June and July are somewhat dead months for bowhunters. Other than taking a trip to California to hunt Blacktails, the options are pretty limited besides punching paper and foam in preparation for the fall season. Scouting deer is a possibility, but other than an evening spent glassing half-grown racks or running cameras, there isn’t much to do.
For some reason, I seem to forget most of this stuff each year and then I tend to get kind of crabby as June ends and July starts. It takes a few days before I figure out that my sour mood stems from feeling like I’m not doing much deer-wise, or worse, bowhunting-wise.
I was getting this way last week when a friend of mine mentioned he had never bowfished in his life. That was all it took before I was in my living room rigging up an extra bow for him and we had a day on a nearby lake planned. We met at the landing and I showed him the basics of bowfishing, which, truth be told, are pretty basic.
Since he didn’t have a preference on bow or reel choice, I set him up with a 40-pound recurve and an easy-to-use reel. After a few awkward shots at lily pads, he said he was ready to go and we started cruising the shallows looking for a carp with a death wish.
We saw tons of bluegills and bass, but no carp. It was frustrating but eventually a pair of squabbling mallards on a dock spooked a pair of carp in our direction.

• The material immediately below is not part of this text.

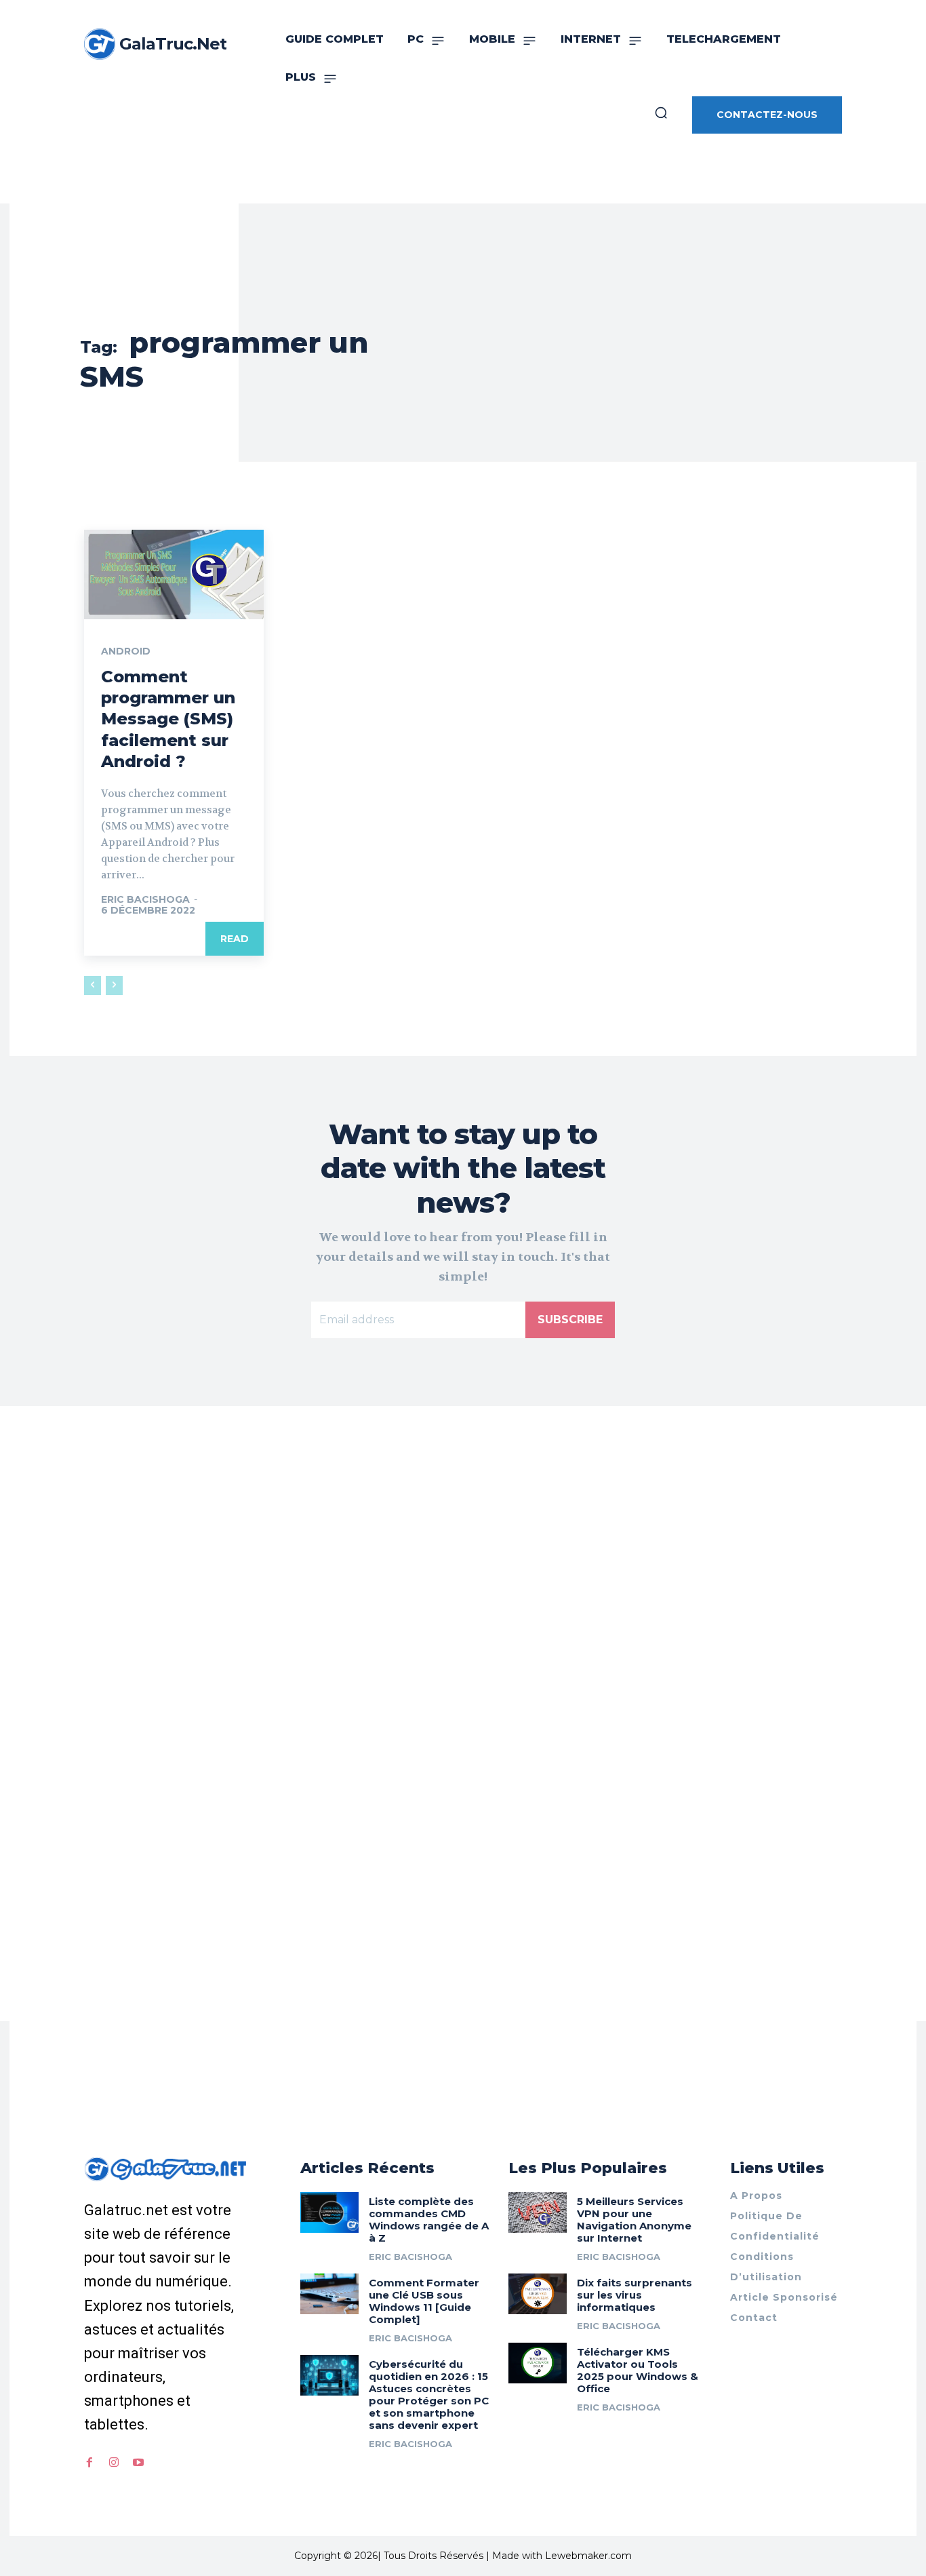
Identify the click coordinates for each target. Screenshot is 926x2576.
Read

I told Josh to get ready and we waited as the scaled duo glided toward us. His shot hit the water low, which is not often the case with bowfishing newbies. My follow-up shot, as both fish took off, missed as well.
We regrouped and kept going. It took awhile before we located another carp. Josh took a shot and his arrow sliced through the water closer to the fish than his first shot, but not close enough. I sent another harmless follow-up shot into the water and the weeds. While we scanned the milfoil for cruising carp, we spotted enough bass to get us to put down our bows and pick up the fishing rods.
The bass, long done spawning, were lying shallow under any available cover waiting to snatch up passing bluegills. It was the kind of fishing that necessitated staying as far back as possible and feathering our line so that our plastics would hit the water as softly as possible with each cast. The sheer number of shallow fish created competition among the bass as long as they weren’t spooked by our approach. We hooked and landed quite a few of them.
Then, while scanning near shore for a largemouth, I spotted a carp loafing away. Josh and I scrambled to get our shooting gloves on and get our bows ready. When we did, I leaned on my foot-control pedal and maneuvered us toward shore. The carp had disappeared, but I could see a spot where continuous bubbles floated through the water column and popped on the surface.
I told Josh to concentrate on that spot. When we got close we could see the carp rooting through the mud for some kind of tasty treat. Josh waited until we were nearly on top of the carp before drawing and sending his arrow on its way. When the arrow hit, it stopped, and then started to vibrate, which is always a good sign.
He hand-lined the carp into the boat and our focus shifted from bass to bowfishing in an instant. While it wasn’t lights-out by any measure, the fact that we got to bowhunt for something for a few hours was a good way to tamp down the premature eagerness that some of us know can take a strong hold on us this time of year. I know carp aren’t deer, but they are better than nothing, and it sure feels good to sneak up on them and feel that familiar tension of the bowstring.